Иван Антонович даже прекратил корчить рожи, столь благотворно на него повлияла эта простенькая песня. Иоган Карлович решил не дожидаться собеседника и прилёг вздремнуть…
Безразмерные - неведомое откуда взявшиеся - баулы, кули, сумки полетели на Фредерикса, больно стукнувшегося о стенку вагона. Кирилловец ничегошеньки не соображал в происходящем. Он осоловело смотрел на такого же сонного Хворостовского, силясь понять, что же происходит.
- Что? - Иоган Карлович из-за грома (какая, к чертям, гроза в это время года?) не мог разобрать, что же ему пытается сказать Хворостовский.
А тот не говорил даже - кричал - но проклятый гром…Гром? Да это же разрывы снарядов или бомб! Война! Война! Австрийцы нарушили перемирие! Немцы напали! Турки решили отомстить за взятие Стамбула! Шальные мысли скорым поездом пробегали через разум ФредериксаЈ не желая делать совершать хотя бы минутную остановку.
- Иоган Карлович! Командуйте своим "в ружьё"! Скорее! Скорее! Надо занять оборону у вагона! - Хворостовский, выхватив (не из-за пазухи ли?) "Наган", уже мчался на выход. Контуженный - а соображал быстрее Иогана Карловича.
- К оружию! Занять оборону вокруг вагона! Быстрее! Быстрее! Быстрее! - наконец скомандовал Фредерикс и помчался вслед за Хворостовским, желая узнать, что же, чёрт побери, творится!
Поезд остановился на подъезде к какому-то чешскому (или австрийскому, или немецкому, в потёмках понять было невозможно) городишку, в поле. Из вагонов уже успели высыпать солдаты и офицеры, готовые к бою - только знать бы, бою с кем…Поблизости продолжали рваться снаряды, принося эхо Великой войны в мирный до сего дня городок. Зарево, освещавшее, округу, горевших домов беззвёздной ночью было видно издалека. Даже поезд с Чехословацкой дивизией был озарён этим инфернальным светом войны.
"Бой, похоже, идёт в городишке…Там же у нас паровоз! Только бы не подорвали! Только бы снаряд не угодил, иначе застрянем здесь как пятом году!".
- Слушай мою команду! Цепями по десять по обе стороны состава вперёд, к городской черте! При появлении любых подозрительных лиц - открывать огонь! - разнеслась команда Хворостовского.
- Какой у вас план? - Фредерикс наконец отыскал сновавшего туда-сюда Ивана Антоновича.
- Ввяжемся в бой - а там посмотрим! - процитировал "маленького капрала" Хворостовский. - Ведите своих кирилловцев!
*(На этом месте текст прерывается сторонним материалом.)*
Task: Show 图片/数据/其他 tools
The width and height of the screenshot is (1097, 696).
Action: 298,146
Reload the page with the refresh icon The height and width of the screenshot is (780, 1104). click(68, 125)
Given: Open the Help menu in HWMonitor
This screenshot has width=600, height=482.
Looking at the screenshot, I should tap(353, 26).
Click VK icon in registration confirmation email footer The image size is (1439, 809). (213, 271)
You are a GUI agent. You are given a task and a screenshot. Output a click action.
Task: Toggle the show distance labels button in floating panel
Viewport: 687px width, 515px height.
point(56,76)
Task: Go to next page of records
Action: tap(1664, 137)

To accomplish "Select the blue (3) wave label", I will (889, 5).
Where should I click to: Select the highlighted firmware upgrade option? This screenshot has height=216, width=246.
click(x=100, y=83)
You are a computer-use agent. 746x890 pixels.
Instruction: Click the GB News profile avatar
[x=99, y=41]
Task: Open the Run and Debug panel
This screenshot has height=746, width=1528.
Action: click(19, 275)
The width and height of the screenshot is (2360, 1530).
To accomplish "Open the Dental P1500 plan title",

Давайте! Я поведу братьев-славян! С Богом!
Полковник оказался в стихии, ставшей ему за годы войны родной: исчезла нервная, излишняя жестикуляция, лицо заострилось, выражение лица застыло. Из фраз исчез пафос, свойственный лекторам…Фредерикс, идя впереди роты кирилловцев, увидел, как Хворостовский, рванув вперёд, пошёл впереди чехословацких цепей. Едва невдалеке разорвался снаряд, как полковник приказал цепям лечь, а сам остался стоять, высматривая, можно ли идти вперёд и не ждут ли солдат "горячие объятия" противника.